Five years later, as large language models—LLMs—like Google’s PaLM 2 and OpenAI’s GPT-4 have begun to proliferate, AI competition has surfaced as a critical part of the broader tech rivalry between the United States and China. Though some analysts echo Lee’s binary view of AI rivalry, the global AI-competitive environment looks less dyadic than the picture he painted in 2018.
Today, there are more nation-state AI competitors than Lee predicted, and a handful of countries are launching new strategies to compete more effectively with the U.S. and China. These government initiatives reach beyond regulating the technology toward a more robust AI industrial strategy. Still, many less AI-ready countries risk falling into Lee’s AI vassal trap—though there are steps they can take to avoid it.
For its part, it is in the U.S.’s national interest to encourage global AI competition and use it as a catalyst for creating a global AI ecosystem that is more open, rule bound, and balanced than it would be in an AI vassal future.
Global AI Competition in 2023
On the surface, the current state of play reflects Lee’s description of a two-way AI race between the U.S. and China. The true nature of AI competition among nation-states, though, is much more complicated and driven by the classic inputs of tech rivalry: talent, capital, infrastructure, data, and software. In 2023, despite the growing trends against global capital, data, and technology flows, none of these catalysts for AI competition is concentrated only in the U.S. and China.
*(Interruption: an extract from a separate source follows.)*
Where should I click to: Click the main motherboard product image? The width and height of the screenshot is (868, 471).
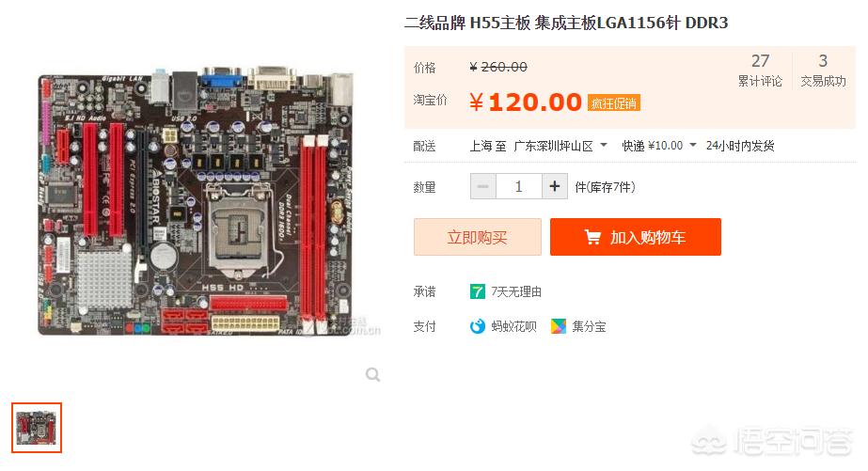pos(195,202)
For example, the Global AI Index ranks the U.S. and China first and second in AI implementation, innovation, and investment. But they are not the only countries on the list.
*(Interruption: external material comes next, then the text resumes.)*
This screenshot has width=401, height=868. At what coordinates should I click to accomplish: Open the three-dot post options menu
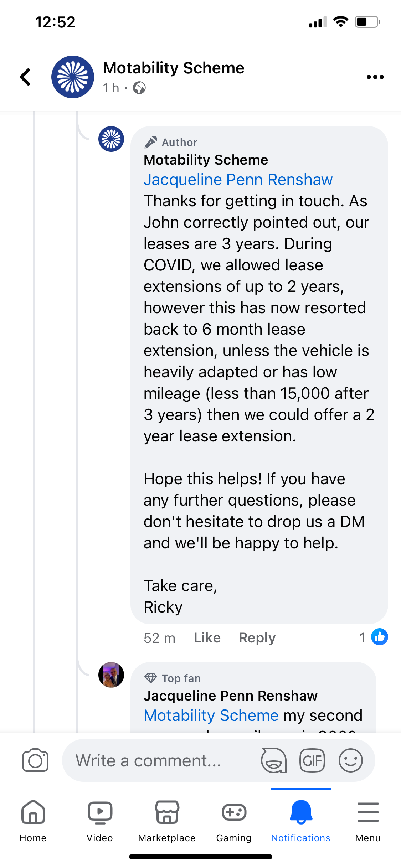click(x=375, y=77)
Singapore, the United Kingdom, and Canada round out the top five, and the next five are South Korea, Israel, Germany, Switzerland, and Finland. The Institute for Human-Centered AI at Stanford University (Stanford HAI) produced an AI leadership ranking in 2021 that echoes much of the Global AI Index’s top 10: the U.S., China, India, the U.K., Canada, South Korea, Germany, Australia, Israel, and Singapore, in that order (the countries in italics appear on both top 10 lists).
On a number of measures, the top 10 AI countries are very different from each other. For example, in population size, they range from Singapore, with about 5.5 million people, to China, which has 19 cities with more than 5.5 million residents each. On the other hand, one key commonality among most of the top 10 is that they are open, rule-bound democracies.
The Australian Strategic Policy Institute (ASPI) shows a similarly broad range of competition in AI. ASPI’s Critical Technology Tracker ranks countries’ competitive advantage based on the impact of their research output. In the subcategory of machine learning, which includes neural networks and deep learning, ASPI ranks China first, followed by the U.S., India, the U.K., South Korea, Germany, Australia, Iran, Canada, and Italy, in that order.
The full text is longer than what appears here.